Goslin v. State Board of Medicine - Commonwealth Court - May 23, 2008

http://www.courts.state.pa.us/OpPosting/CWealth/out/1830CD07_5-23-08.pdf

A registered nurse was charged by the State Board of Medicine with various offenses involving whether she was properly licensed to practice midwifery.

She was found to have violated a section of the law barring "practicing as a midwife without a license and for holding herself out to the public as a midwife."

She appealed, inter alia, on the ground that "the Board deprived her of due process by failing to provide notice that she was charged with violating" that section of the law. The Court agreed.

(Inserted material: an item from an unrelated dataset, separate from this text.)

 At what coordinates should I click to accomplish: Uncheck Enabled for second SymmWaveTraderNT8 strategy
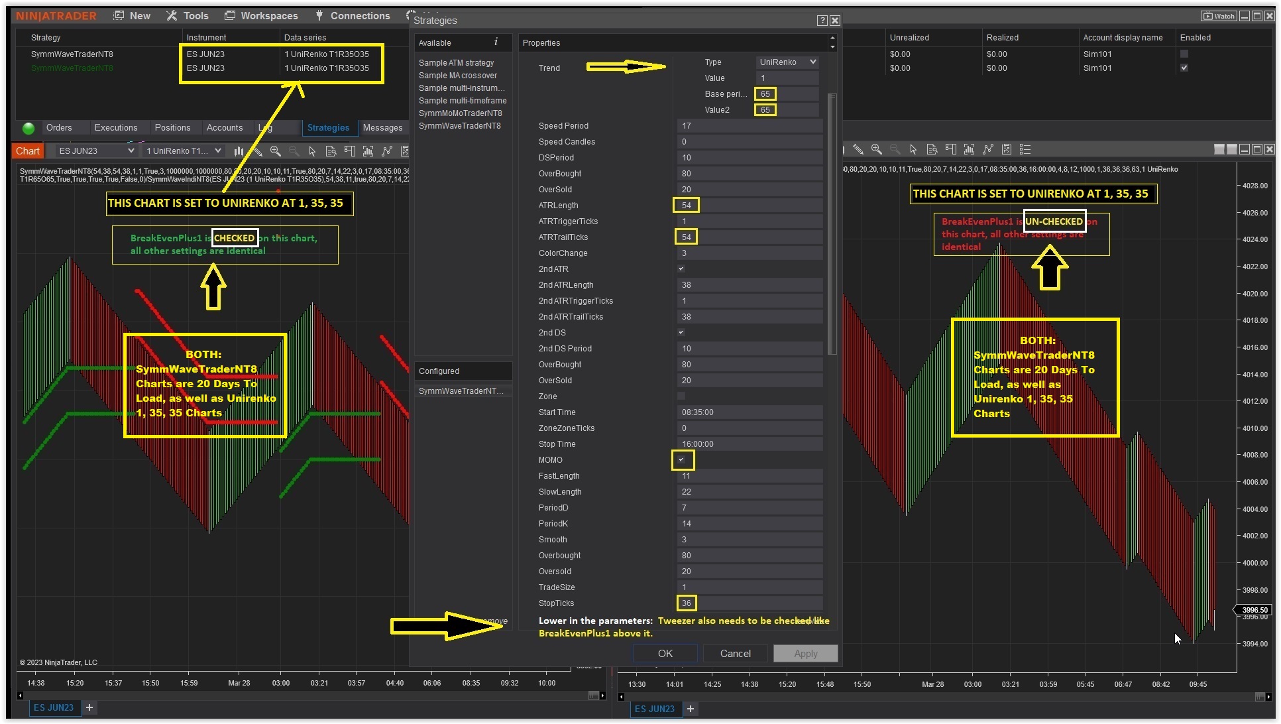coord(1184,68)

The court said that in an administrative proceeding, the essential elements of due process are notice and an opportunity to be heard.....The purpose of the notice requirement is to afford the person reasonable notice of the charges against her so that she will have sufficient opportunity to answer the charges....For such notice to be adequate, it must at the very least contain a sufficient listing and explanation of charges so that the individual can know against what charges she must defend herself if she can.

The court concluded that "[g]iven the different purposes" of the two statutes, the charges against the nurse the one act, did not give her adequate notice to defend against the offenses charged in the other, which she was found to have violated.